Skipper Pat Cummins (3-29) and Josh Hazlewood (2-19) rose to the task with some ferocious pace bowling as the hosts broke South African resistance every time a partnership looked like developing. Marco Jansen, who had made 10 not out, and Simon Harmer, unbeaten on six, will resume on Sunday as South Africa — still 126 runs short of avoiding the follow-on — look to bat out the final day to force a draw.

“I’m pretty excited about tomorrow,” said spinner Nathan Lyon. “It’s going to be an exciting day’s cricket, we know what we have to do. We’ve just got to stick to our basics, that’s what we’ve done over the last 10 years or so […] thrilling day tomorrow, do the basics well and see how we go.”

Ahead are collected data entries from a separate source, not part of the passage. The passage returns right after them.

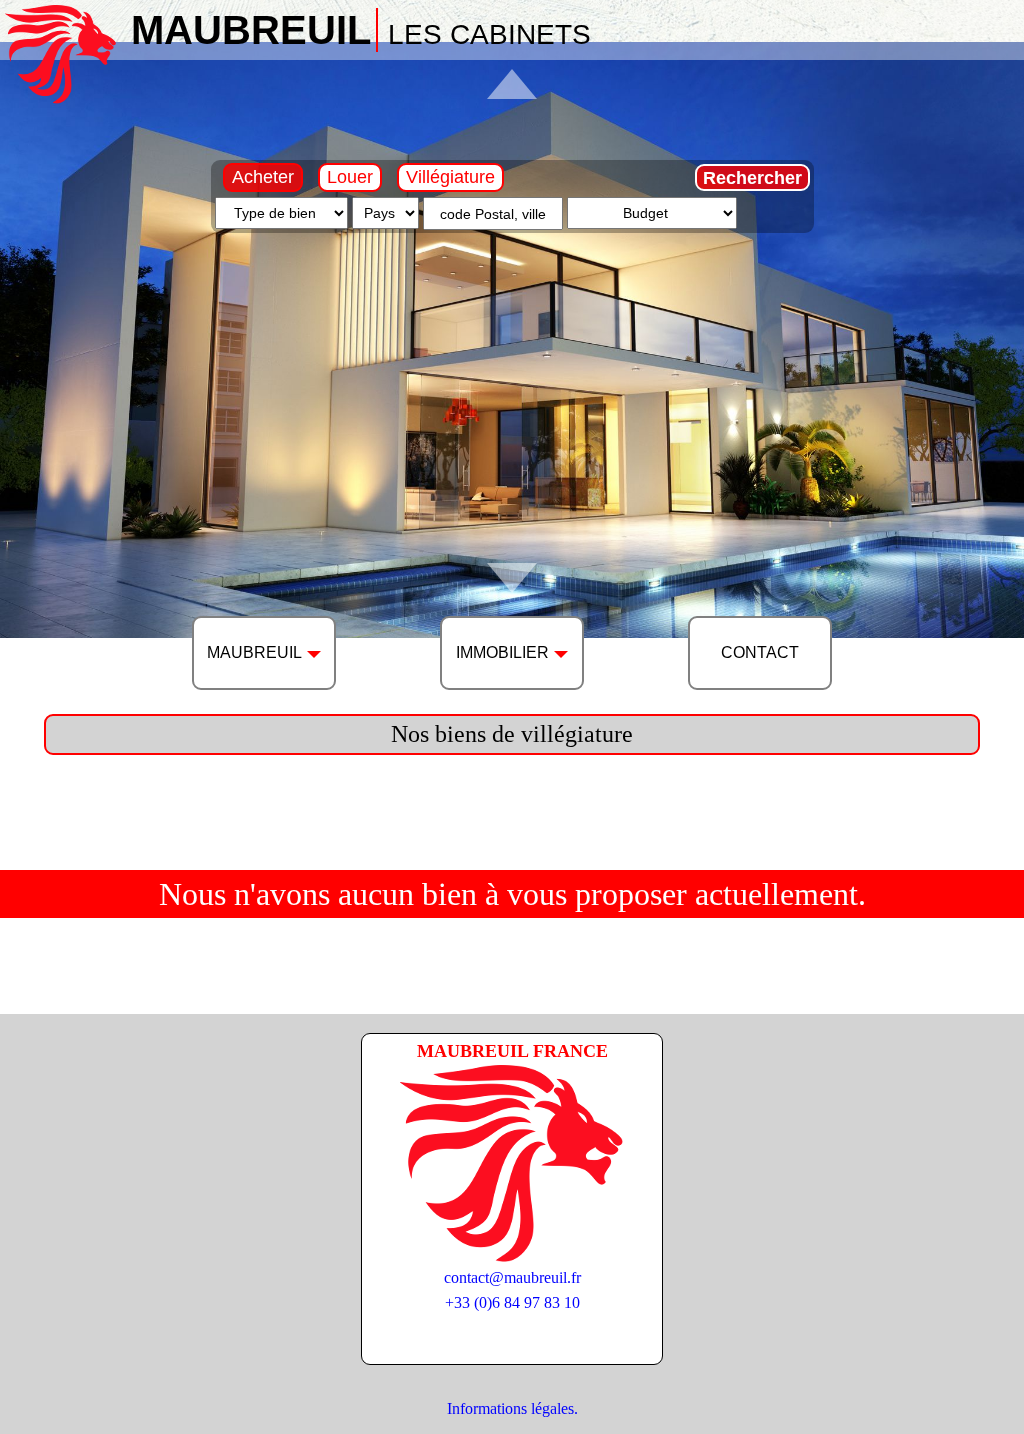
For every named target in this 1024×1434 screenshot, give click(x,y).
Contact (760, 652)
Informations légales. (512, 1408)
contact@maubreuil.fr (512, 1277)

Hazlewood said Australia were confident of being able to take 14 wickets to claim the victory and said it would be a big day for spin bowlers Lyon and Ashton Agar.

“The follow-on is 275, so hopefully we can keep them under that and then go again,” he said. “Reverse swing is in play, with a little bit of variable bounce, the short ball is difficult to play because of how slow it is coming off the wicket.

“I think Ash (Agar) and Gazza (Lyon), it’s a big day tomorrow for them with the ball spinning with lefties and righties for them both to work with, there will be plenty happening tomorrow.”

Cummins’ decision to dec­lare had left the unfortunate Usman Khawaja stranded five runs short of his maiden Test double century, on 195 not out.

Khawaja’s tally was 164 more runs than Dean Elgar had managed in four innings in the series so far and the South Africa captain continued his poor run of form by gloving a short Hazlewood delivery behind for 15.

South Africa survived the remainder of the early pace offe­n­sive but Sarel Erwee followed his opening partner ba­ck to the dressing room for 18 when he left a Lyon delivery that clipped the side of his off stump.

Heinrich Klaasen departed for two in the next over, also gloving behind, to give Cummins his first wicket but the tourists held on to reach the tea break at 71 for three.

Temba Bavuma edged a Hazlewood delivery behind to depart for 35 to break up his promising stand with Khaya Zondo, who had made 39 when he was trapped lbw by a Cummins yorker in a decision confirmed by DRS.

Kyle Verreynne, South Afri­ca’s best performer with the bat over a miserable series for the tourists, departed for 19 in a late pace barrage, Cummins inducing a stab at the ball which Steve Smith snaffled up in the slips.

“Oohs” and “aahs” echoed around the Sydney Cricket Ground in the evening gloom as Cummins and Hazlewood sought to make further inroads into the South African batting order but Jansen and Harmer held firm.

“We’ve got a day to bat,” said Zondo. “We’ve done it before and we can do it again. “It’s not been the greatest of tours but the guys are still in good spirits.”

The weather forecast is for improving conditions and Australia have potentially 98 more overs on Sunday’s final day to finish off the South Africans.